# Correlating fish and water

Correlation:

• Correlation is the tendency of two or more things to vary together.
• There is a reciprocal and mutual relationship between them.
• There is a regular association or connection.
• They go together in a somewhat predictable way.
• There is some relation existing between several phenomena or things.
• Most usually it is between things which can be measured, although that goes beyond the core meaning.
• There are various mathematical measures in use to describe correlation numerically.

Let’s look at an example:

Height and weight tend to go together. Tall people tend to be heavier. Short people tend to be lighter. Since the relationship is mutual, we can say the heavy people tend to be taller, and light people tend to be shorter. However, we know that some short people are very heavy, either muscular or overly fat. Some tall people are relatively light for the opposite reasons, not muscular or skinny. The degree of correlation varies.

Normally, correlation is computed mathematically. The common method is to compute a statistic called the Pearson Correlation Coefficient, also called Pearson r. It gives a measure ranging from -1 to +1. A Pearson r of -1 indicates that two measures are perfectly correlated, but move in the opposite direction. A Pearson r of +1 indicates that two measures are perfectly correlated, and move in the same direction. A Pearson r of 0 indicates that two measure show no relationship.

A lot of studies, particularly those reported on medicine and nutrition in the media, report correlation numbers (if they even do that). What they do not tell you is that correlation does not show that one factor causes the other. The correlations may be purely accidental, they may only show that some other factor is causing them both to mutually vary, or that one may actually be causally linked to the other.

For spurious and humorous correlations, see: https://www.tylervigen.com/spurious-correlations

Since the correlation coefficient varies from 0 to +/- 1, you might be forgiven for thinking that a correlation coefficient of .5 is a big deal. However, a better measure of the degree of association is given by the square of the coefficient. So, a Person r of .5, when squared, giving a statistic called the coefficient of determination, the proportion of variance of one measure predicting the other, shows that 25 percent of the variability can be determined by the correlation of .5. In similar fashion, a Pearson r of .4 gives a coefficient of determination of 16 percent. Maybe this correlation is not quite the big deal that you initially thought it to be.

So, what is the correlation between the presence of living fish and the presence of water? When you find living fish, you normally find water. It does not work the other way around, does it? It seems to me that the mutuality part is not in evidence. The correlation coefficient should not be all that high, if my thinking is correct.

- [HOW TO COMPLETE THIS TASK]:
Summarize the text on correlating fish and water in two sentences.

- [LISTED RECORDS]:
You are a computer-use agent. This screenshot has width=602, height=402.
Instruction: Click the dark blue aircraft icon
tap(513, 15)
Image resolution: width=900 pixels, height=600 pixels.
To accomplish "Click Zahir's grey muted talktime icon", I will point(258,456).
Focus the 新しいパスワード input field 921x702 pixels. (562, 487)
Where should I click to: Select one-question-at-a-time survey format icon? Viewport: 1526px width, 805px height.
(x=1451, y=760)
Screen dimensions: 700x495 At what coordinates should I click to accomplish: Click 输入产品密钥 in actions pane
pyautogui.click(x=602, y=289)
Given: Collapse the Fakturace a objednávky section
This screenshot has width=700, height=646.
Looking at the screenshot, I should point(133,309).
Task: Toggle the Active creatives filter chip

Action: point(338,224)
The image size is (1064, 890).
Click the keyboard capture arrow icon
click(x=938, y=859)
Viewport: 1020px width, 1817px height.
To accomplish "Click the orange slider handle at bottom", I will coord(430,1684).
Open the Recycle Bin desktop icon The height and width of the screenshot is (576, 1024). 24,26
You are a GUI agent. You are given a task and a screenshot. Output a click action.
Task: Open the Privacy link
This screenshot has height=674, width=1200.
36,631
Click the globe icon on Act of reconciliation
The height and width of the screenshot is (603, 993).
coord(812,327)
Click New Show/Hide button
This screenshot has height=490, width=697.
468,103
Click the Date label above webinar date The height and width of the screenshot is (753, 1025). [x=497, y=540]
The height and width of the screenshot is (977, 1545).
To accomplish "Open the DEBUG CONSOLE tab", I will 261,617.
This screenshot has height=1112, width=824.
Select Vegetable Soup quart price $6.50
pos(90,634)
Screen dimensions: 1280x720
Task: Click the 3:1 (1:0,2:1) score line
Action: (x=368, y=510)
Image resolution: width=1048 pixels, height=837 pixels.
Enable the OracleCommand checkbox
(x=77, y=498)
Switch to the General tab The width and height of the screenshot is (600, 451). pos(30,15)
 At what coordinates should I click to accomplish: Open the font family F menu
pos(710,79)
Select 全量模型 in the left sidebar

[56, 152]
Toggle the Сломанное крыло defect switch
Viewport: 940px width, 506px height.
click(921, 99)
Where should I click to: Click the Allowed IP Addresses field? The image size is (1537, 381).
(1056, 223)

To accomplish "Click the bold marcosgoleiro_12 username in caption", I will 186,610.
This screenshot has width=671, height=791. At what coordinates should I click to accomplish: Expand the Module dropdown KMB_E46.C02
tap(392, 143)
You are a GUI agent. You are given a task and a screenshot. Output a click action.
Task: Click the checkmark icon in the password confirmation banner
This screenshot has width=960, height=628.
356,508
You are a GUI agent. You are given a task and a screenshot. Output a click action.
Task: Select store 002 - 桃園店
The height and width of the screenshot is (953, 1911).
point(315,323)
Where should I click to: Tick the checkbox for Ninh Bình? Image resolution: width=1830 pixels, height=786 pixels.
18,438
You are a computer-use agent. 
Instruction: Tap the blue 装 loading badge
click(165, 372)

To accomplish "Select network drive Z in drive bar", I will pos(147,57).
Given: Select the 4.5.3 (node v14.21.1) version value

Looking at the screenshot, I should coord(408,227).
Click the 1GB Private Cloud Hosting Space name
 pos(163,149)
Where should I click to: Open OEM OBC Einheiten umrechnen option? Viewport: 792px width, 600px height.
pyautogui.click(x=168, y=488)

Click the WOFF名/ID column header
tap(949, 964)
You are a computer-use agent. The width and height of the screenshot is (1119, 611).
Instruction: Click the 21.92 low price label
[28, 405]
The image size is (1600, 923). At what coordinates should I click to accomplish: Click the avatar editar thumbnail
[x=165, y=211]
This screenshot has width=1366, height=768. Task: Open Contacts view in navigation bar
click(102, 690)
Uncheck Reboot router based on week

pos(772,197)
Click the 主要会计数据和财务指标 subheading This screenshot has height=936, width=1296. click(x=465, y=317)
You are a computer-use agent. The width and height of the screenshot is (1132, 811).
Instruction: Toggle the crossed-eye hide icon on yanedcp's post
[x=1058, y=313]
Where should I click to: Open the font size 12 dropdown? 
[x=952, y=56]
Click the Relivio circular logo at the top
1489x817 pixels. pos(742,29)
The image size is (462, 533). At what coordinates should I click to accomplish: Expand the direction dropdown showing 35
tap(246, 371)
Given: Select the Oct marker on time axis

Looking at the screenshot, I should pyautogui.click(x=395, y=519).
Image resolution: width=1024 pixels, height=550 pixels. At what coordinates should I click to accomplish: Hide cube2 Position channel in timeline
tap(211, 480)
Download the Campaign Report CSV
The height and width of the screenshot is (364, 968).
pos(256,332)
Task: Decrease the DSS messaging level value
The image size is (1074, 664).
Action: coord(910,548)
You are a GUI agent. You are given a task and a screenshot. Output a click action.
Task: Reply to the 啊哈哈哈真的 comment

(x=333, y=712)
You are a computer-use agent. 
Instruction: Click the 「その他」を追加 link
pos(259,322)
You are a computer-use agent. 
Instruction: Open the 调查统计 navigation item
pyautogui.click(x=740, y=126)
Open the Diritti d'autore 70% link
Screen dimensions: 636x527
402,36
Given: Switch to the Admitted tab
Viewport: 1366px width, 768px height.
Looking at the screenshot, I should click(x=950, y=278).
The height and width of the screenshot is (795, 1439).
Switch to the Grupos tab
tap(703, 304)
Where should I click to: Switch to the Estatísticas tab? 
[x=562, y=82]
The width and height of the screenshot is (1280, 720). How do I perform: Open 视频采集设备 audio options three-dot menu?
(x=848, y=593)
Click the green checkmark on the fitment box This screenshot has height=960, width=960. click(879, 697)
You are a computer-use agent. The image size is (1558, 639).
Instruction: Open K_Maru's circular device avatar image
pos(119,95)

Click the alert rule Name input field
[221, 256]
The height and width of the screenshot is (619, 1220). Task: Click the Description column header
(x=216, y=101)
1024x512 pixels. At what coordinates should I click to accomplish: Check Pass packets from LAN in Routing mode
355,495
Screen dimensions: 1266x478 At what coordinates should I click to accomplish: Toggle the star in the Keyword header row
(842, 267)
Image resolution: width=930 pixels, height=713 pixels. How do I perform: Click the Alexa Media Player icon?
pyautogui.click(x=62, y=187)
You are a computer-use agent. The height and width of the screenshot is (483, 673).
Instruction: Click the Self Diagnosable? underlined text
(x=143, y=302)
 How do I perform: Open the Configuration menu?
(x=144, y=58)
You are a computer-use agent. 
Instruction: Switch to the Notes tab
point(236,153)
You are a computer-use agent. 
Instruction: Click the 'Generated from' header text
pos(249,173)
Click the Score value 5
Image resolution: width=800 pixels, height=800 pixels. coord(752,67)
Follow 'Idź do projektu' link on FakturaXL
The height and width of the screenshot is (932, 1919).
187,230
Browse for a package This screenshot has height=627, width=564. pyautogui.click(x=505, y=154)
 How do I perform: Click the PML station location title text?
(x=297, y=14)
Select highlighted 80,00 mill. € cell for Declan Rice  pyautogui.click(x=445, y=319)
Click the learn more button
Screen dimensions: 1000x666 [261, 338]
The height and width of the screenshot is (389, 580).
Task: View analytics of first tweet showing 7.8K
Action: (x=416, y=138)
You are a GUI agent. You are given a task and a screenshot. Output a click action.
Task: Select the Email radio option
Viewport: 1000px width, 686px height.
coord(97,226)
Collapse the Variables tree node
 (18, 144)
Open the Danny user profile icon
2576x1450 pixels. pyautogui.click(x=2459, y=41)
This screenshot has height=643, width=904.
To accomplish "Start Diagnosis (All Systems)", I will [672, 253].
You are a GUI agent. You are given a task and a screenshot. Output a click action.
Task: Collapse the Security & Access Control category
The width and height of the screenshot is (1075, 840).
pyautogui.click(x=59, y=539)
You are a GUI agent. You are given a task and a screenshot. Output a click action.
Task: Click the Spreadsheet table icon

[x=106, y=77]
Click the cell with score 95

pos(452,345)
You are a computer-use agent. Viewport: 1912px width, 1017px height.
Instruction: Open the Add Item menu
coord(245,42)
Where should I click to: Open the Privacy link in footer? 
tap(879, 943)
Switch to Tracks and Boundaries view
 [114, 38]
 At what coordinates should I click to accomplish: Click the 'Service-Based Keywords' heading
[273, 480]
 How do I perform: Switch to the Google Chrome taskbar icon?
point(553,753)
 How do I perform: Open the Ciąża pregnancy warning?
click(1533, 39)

- [FINISHED TASK]:
Correlation is the tendency of two or more things to vary together, commonly computed as a Pearson r from -1 to +1, but it does not show that one factor causes the other. Squaring r gives the coefficient of determination, so an r of .5 explains only 25 percent of the variability, and because living fish imply water but not the other way around, the text argues their correlation coefficient should not be very high.